Hypothesis: Hydrophobic silicone rubber is used as coatings that create hydrophobic properties for different surfaces. Silicone rubbers have high chemical and physical stability. Hydrophobic properties and resistance to creeping flow are unique features of silicone rubber coatings. The purpose of this research is to synthesize and assess silicone rubber and alter its surface wettability by roughening and modifying the surface using materials with low surface energies.Methods: Silicone rubber was first synthesized by hydrosilylation method in presence of a platinum catalyst, and subsequently coated onto polytetrafluoroethylene (PTFE) sheet as an example of a low surface energy substrate. In order to create roughness on the surface, industrial sandpapers were used of having grit sizes of 120, 220, and 400. In the next step, low surface energy silicon nanofilaments (SNF) were used to modify the desired surface, which were decorated on the surface of the sample through vapor deposition method.
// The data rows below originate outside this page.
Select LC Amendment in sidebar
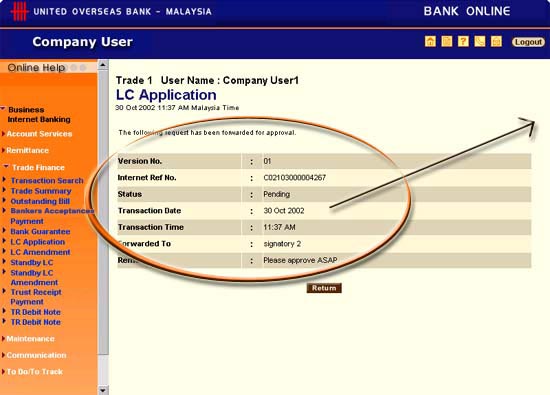This screenshot has height=395, width=550. point(40,252)
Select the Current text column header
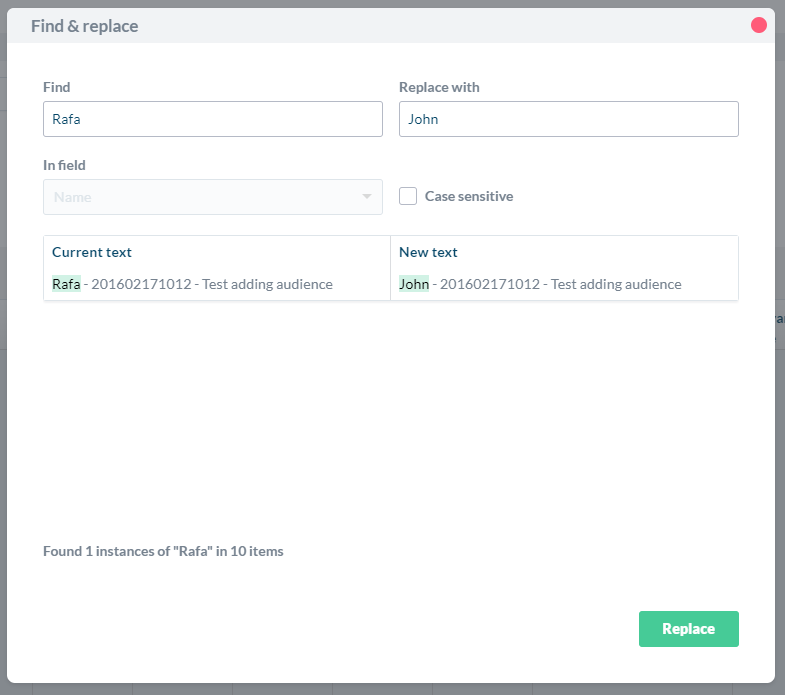The image size is (785, 695). point(92,252)
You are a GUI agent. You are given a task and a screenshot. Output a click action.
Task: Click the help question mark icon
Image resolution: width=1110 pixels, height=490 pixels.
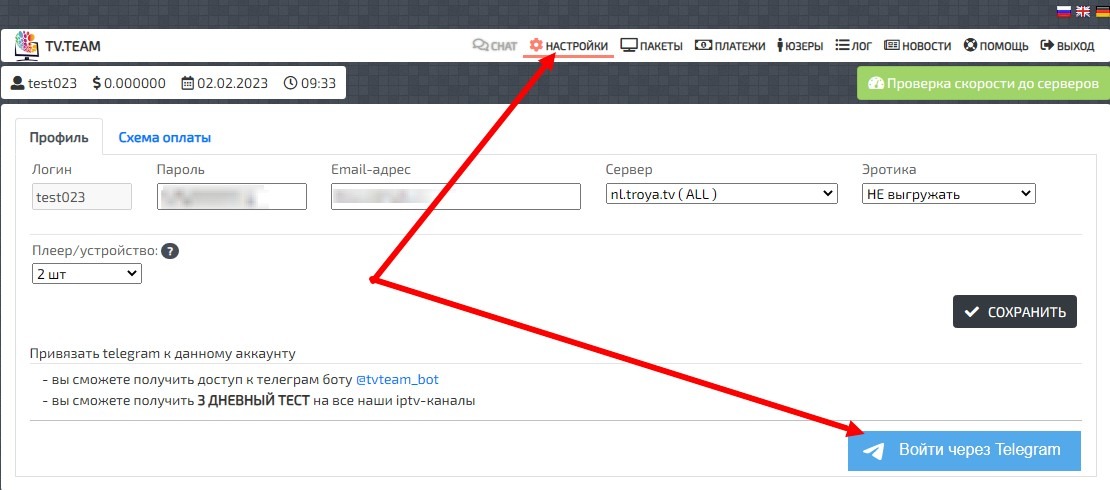coord(170,252)
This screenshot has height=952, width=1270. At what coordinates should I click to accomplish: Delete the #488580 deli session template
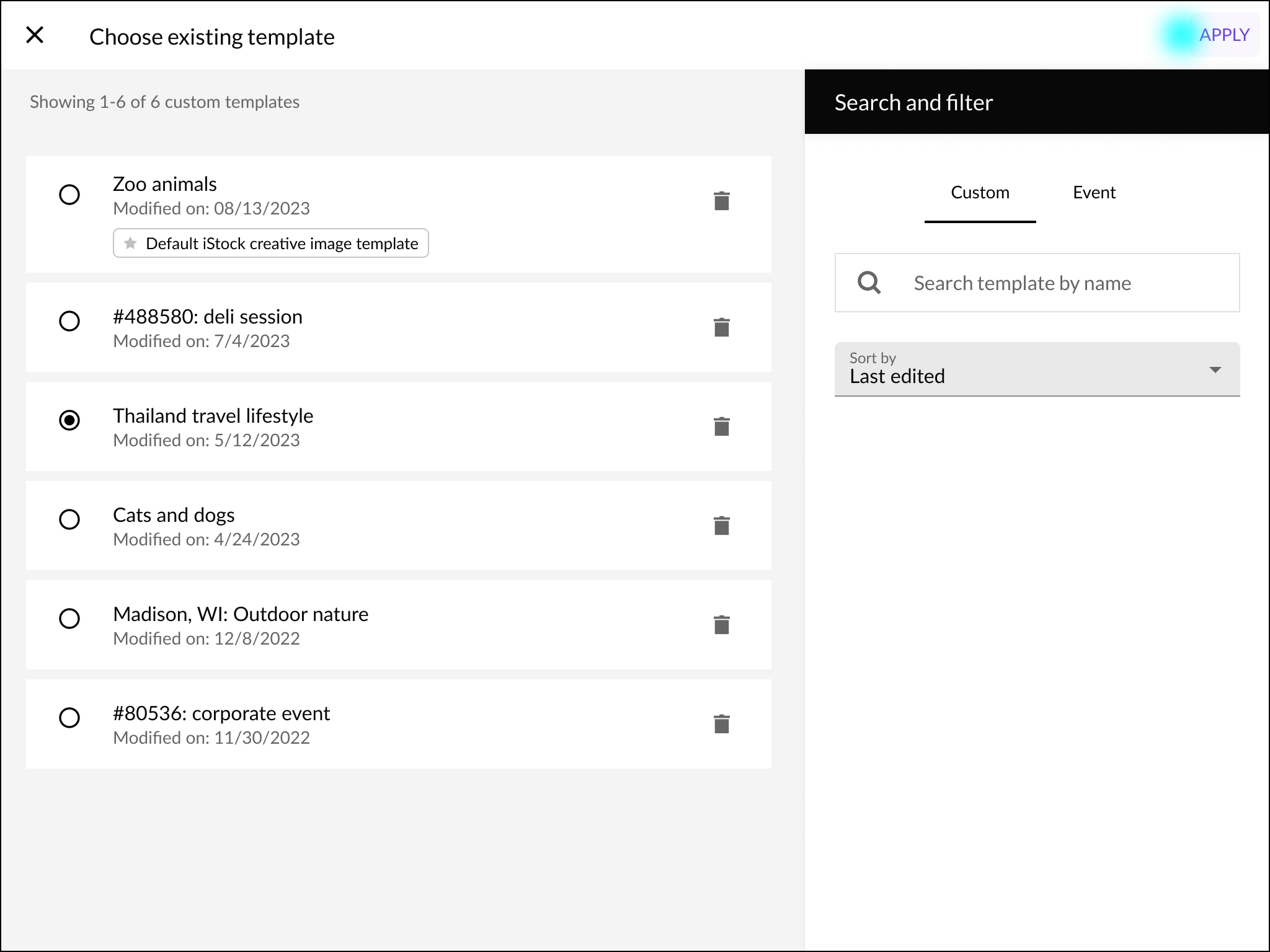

Findings: The SEM images show that the roughness density on the surface of the samples created by a 400-grit sandpaper is higher than that of a 220-grit sandpaper, and this sandpaper is also higher than that of a 120-grit sandpaper. Increasing the roughness density increases the static water contact angle (WCA) because in this case the Wenzel model is no longer dominant, and the hydrophobic mechanism follows Cassie Baxter theory. Due to the highest degree of roughness density created on the surface, the PTFE substrate treated with a 400 grit sandpaper was used for the next stage of silicone rubber coating and finally for the growth of SNF on top of the silicone layer. Applying SNF coating on the sample surface leads to a significant increase in the WCA (~159°). This hydrophobicity enhancement after SNF coating can be attributed to the low surface energy of the coating and the increase in roughness caused by the random growth of nanofilaments.